WHAT TO PRODUCE » Among the lines of the records, find all that carry the word "computer" and copy them.

─── DATA UNDER STUDY ───

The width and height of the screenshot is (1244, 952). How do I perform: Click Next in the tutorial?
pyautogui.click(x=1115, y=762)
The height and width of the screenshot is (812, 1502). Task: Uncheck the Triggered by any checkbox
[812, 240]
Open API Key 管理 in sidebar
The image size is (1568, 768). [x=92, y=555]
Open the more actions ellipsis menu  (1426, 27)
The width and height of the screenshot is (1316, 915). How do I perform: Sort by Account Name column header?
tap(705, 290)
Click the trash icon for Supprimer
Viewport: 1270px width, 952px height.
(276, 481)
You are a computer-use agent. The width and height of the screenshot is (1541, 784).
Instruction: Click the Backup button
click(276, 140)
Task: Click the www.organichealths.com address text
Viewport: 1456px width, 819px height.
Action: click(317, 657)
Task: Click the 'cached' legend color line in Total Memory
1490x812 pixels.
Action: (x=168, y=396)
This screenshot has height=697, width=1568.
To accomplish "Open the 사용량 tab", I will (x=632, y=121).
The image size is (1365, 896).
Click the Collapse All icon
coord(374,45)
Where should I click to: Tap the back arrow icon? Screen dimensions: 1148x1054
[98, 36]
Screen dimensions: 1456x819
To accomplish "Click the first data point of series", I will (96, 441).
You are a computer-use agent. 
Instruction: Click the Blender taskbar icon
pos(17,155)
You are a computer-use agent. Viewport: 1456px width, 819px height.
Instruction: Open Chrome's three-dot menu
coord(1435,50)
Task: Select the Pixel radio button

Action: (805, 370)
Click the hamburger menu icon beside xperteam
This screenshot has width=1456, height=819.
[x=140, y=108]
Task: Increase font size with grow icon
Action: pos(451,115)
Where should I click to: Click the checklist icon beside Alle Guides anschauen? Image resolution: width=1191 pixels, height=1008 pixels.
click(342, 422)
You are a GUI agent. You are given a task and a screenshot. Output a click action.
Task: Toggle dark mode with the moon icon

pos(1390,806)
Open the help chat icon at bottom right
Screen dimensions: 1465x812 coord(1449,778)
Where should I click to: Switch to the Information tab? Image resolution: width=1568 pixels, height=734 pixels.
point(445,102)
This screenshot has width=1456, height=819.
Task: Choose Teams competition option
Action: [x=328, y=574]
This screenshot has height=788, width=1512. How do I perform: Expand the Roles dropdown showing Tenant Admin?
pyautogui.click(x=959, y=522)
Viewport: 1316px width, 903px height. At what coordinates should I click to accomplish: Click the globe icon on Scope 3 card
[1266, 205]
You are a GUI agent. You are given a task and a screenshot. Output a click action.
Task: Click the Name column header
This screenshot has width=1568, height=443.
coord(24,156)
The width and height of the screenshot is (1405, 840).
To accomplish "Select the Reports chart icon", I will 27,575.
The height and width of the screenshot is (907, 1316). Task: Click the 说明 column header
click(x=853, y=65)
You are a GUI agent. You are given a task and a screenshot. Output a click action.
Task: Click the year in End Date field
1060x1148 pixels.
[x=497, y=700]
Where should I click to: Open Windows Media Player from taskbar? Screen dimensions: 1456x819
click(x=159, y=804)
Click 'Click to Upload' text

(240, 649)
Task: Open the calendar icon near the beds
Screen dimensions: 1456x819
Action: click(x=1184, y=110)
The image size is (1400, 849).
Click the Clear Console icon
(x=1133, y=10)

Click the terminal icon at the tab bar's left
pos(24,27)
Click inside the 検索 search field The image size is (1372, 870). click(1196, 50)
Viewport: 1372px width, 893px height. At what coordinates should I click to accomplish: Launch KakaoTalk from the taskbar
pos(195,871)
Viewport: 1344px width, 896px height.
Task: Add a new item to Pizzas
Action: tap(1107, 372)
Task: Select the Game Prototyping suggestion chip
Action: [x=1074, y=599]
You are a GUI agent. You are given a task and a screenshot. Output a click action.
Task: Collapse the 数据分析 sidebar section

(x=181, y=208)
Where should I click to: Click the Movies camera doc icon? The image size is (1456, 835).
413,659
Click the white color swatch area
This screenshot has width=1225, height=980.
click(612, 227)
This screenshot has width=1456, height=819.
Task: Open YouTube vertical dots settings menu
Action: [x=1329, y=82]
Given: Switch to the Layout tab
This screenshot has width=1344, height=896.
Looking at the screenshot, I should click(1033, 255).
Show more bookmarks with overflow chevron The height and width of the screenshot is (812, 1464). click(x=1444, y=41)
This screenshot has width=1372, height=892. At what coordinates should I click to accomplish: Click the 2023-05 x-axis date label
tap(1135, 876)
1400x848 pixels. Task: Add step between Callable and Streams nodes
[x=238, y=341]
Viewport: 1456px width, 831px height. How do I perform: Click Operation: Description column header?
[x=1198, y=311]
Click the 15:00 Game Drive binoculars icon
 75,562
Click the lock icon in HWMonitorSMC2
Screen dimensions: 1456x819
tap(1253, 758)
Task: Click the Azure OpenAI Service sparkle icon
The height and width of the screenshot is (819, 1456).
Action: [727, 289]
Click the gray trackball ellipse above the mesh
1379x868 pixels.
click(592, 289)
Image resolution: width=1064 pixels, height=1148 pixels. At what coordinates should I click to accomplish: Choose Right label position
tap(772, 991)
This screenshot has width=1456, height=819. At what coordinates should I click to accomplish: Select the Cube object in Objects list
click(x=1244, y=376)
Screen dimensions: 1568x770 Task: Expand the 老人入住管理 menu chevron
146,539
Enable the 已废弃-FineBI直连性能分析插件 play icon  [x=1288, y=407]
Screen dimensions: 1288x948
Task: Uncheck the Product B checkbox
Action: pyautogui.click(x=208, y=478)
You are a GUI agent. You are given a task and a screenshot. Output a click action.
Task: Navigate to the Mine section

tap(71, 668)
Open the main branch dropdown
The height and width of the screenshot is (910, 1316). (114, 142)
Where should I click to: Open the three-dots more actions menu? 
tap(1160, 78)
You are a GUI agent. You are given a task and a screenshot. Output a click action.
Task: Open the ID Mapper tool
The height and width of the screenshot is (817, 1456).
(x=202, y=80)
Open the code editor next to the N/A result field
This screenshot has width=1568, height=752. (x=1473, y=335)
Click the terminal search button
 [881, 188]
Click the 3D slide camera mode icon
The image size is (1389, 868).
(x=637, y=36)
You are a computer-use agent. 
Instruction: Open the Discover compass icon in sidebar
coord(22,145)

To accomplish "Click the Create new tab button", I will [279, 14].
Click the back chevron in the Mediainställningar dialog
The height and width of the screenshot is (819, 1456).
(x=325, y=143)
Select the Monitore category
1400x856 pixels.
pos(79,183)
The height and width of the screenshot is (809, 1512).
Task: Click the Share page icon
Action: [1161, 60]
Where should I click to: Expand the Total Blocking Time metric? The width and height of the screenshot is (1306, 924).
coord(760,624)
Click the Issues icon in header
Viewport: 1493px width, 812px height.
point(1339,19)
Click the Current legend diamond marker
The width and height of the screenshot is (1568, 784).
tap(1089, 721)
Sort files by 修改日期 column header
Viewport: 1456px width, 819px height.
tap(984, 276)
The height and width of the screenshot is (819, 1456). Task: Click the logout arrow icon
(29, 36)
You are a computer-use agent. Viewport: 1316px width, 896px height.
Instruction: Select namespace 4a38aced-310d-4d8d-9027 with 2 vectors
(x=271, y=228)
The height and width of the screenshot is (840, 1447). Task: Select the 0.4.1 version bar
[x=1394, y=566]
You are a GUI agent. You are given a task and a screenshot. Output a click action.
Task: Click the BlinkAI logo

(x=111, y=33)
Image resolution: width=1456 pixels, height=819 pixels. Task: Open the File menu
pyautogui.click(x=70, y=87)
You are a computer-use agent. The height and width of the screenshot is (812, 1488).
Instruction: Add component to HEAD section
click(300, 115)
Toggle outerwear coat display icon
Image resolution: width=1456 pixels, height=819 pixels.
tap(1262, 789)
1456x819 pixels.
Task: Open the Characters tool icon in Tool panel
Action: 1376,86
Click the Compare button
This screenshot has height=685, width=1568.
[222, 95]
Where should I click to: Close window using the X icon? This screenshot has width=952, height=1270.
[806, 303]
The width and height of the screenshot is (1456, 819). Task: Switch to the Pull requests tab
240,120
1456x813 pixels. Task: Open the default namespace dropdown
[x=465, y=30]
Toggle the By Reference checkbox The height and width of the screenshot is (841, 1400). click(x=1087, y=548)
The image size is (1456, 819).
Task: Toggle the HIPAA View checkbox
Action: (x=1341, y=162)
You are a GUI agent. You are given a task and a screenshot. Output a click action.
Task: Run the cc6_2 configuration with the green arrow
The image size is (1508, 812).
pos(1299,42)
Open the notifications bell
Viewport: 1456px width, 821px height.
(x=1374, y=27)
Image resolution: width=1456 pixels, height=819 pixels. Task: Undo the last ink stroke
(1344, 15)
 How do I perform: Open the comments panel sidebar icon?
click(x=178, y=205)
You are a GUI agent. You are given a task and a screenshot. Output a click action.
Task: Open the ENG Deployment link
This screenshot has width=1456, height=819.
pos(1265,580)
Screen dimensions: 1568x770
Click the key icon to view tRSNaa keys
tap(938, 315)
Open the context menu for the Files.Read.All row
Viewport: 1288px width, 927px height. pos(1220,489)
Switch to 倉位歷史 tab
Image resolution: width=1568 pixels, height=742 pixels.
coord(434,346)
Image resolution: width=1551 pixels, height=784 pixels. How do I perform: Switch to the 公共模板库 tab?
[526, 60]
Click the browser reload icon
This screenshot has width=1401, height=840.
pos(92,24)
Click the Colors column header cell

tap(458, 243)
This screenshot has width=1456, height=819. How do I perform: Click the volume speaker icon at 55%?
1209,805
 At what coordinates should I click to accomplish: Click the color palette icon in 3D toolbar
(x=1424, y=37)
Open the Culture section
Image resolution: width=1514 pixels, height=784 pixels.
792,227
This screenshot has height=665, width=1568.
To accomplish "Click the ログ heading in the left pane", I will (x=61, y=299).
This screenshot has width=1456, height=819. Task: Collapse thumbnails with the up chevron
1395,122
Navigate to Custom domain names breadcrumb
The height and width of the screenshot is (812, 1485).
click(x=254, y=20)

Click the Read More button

───

OUTPUT FOR THIS EXERCISE »
You are a computer-use agent. The width and height of the screenshot is (1541, 784).
You are a computer-use agent. 
You are a computer-use agent. Viewport: 1456px width, 819px height.
You are a computer-use agent. 
You are a computer-use agent. Viewport: 1316px width, 896px height.
You are a computer-use agent. The height and width of the screenshot is (812, 1488).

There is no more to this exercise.